Tapınak: Bana büyük bir akıl hocasının sorduğu bir soruyu veriyorum. Soru son derece basittir ancak genellikle panik hissine neden olur. Örneğin birisi bana gelip "Hey Jonas, bunu yapmayı düşünüyorum." Bu fikir hakkında ne düşünürsem düşüneyim, sadece tek bir soru soruyorum: "Kimin umurunda olsun ki?"

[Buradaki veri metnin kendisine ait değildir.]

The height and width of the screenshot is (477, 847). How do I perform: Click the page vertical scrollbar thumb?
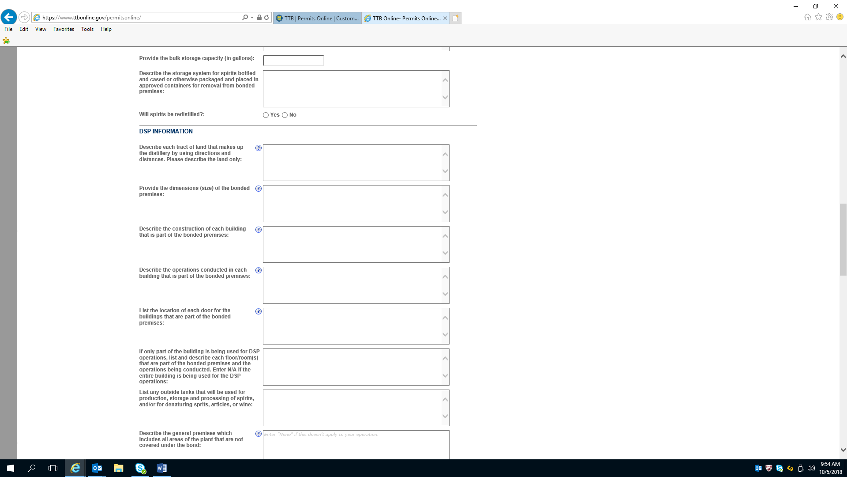pyautogui.click(x=843, y=239)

Bu çok acımasız bir soru ama gerçekten dürüst ve düşünceli bir cevap gerektiriyor. Neden kimse umursasın ki? Ve eğer buna cevap veremiyorsanız, o zaman bu harika bir fikir olabilir ama bunu yanlış sebeplerden dolayı yapıyor olabilirsiniz. Birinin neden umursadığını gerçekten net bir şekilde anlayabilirseniz, o zaman muhtemelen bundan bir iş çıkarabileceğinizi düşünüyorum. Döngüyü kısaltmak ve sunum yapan kişiyi gerçek bir yanıt almaya zorlamak için tasarlanmıştır. Benim girişimcilik deneyimime göre, zaten herhangi birinden aldığınız zaman bu kadardır. Bir yatırımcıya bir fikir sunmaya gidersem yoğun günlerinin 30 dakikasını bana ayırabilirler. Bu yüzden bu 30 dakika içinde neden umursamaları gerektiğini bir şekilde aktarmam gerekiyor. Ve bu şeyleri en basit ve ikna edici özelliklerine indirgemeden işi muhtemelen yapamazsınız.

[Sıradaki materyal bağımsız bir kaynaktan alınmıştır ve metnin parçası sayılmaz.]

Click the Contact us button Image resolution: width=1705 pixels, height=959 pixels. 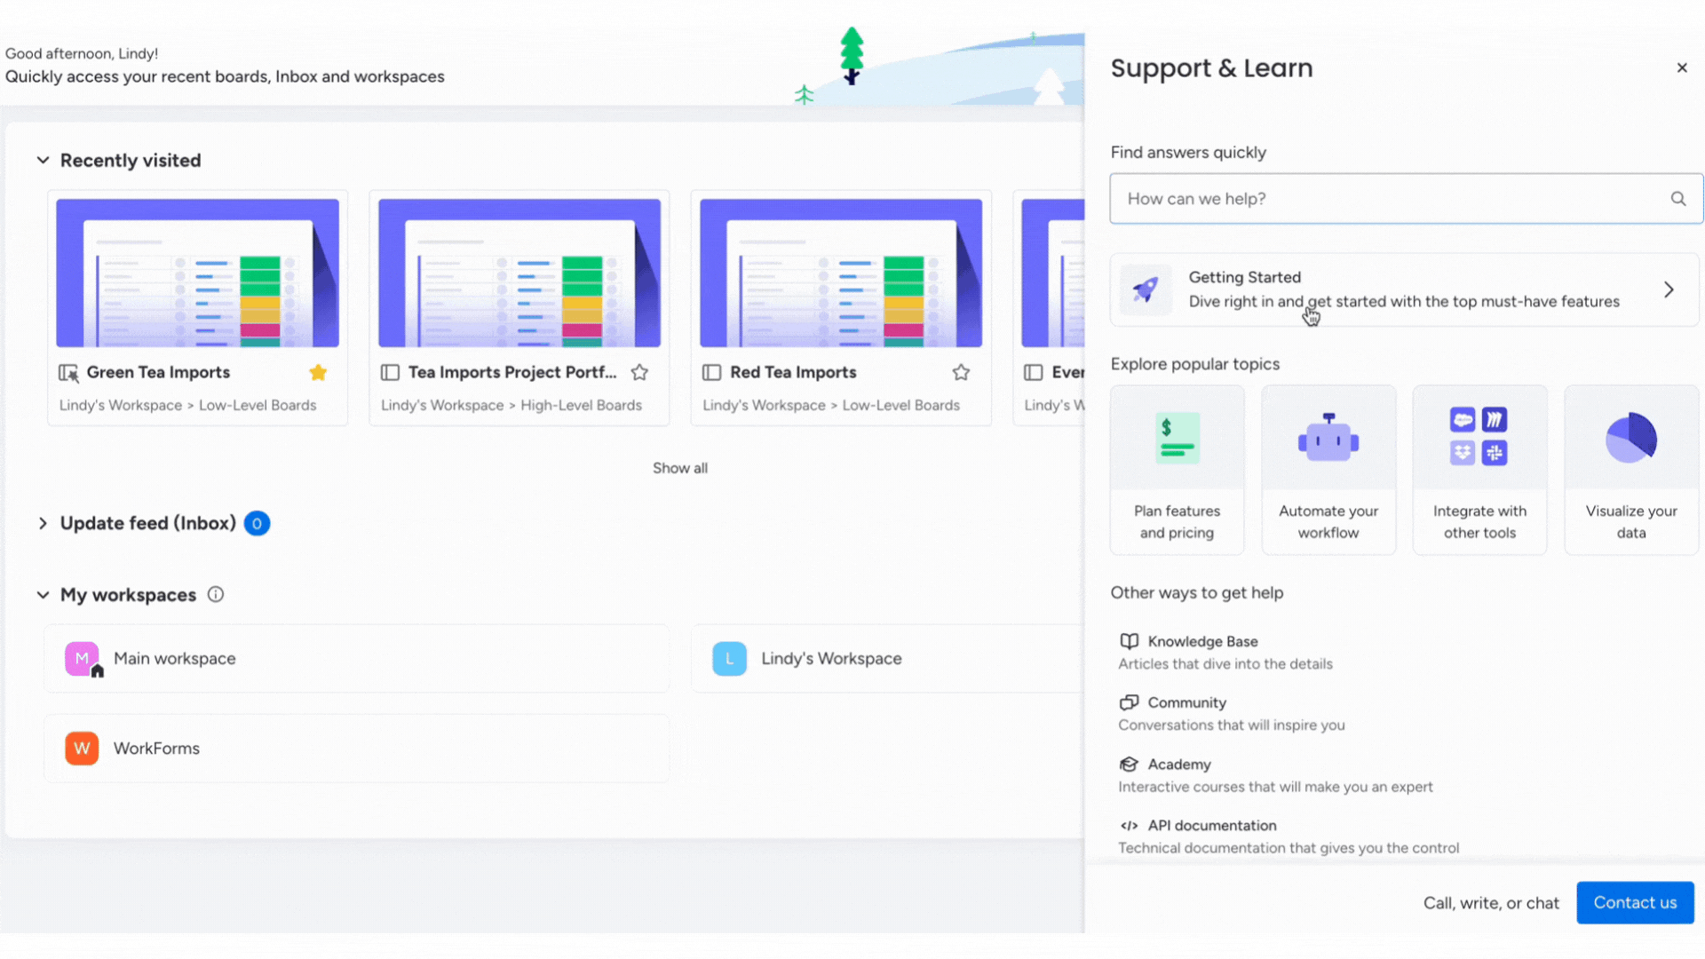pos(1635,901)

Bir marka oluştururken ilk atış gerçekten önemlidir, çünkü bu, şu soruyu yanıtladığınız yerdir: Geri gelmeyi yeterince önemsediler mi? Bu soruyu kendimiz için de kullanmadığımızı bir an bile düşünmeyin. Bu markayı oluşturduğumuzda veya önemli kararlar aldığımızda kendimize tam olarak bunu soruyoruz. Opopop'a göre bu, patlamış mısırın bozulmasıyla ilgili. Ancak marka ve ürün açısından bizim "nedenimiz" tüketicilerin patlamış mısırı yeniden eğlenceli hale getirme misyonumuzu önemsemeleridir. Bunu patlamış mısır sanatına olan tutkumuz, tasarım ve paketleme sevgimiz ve en önemlisi lezzet ve deneyime olan bağlılığımız sayesinde yapıyoruz. Özetle, bu anlara "fırsatlar" adını veriyoruz ve müşterilerimize Opopop'u tekrar tekrar yeme konusunda ilham vermeyi umuyoruz.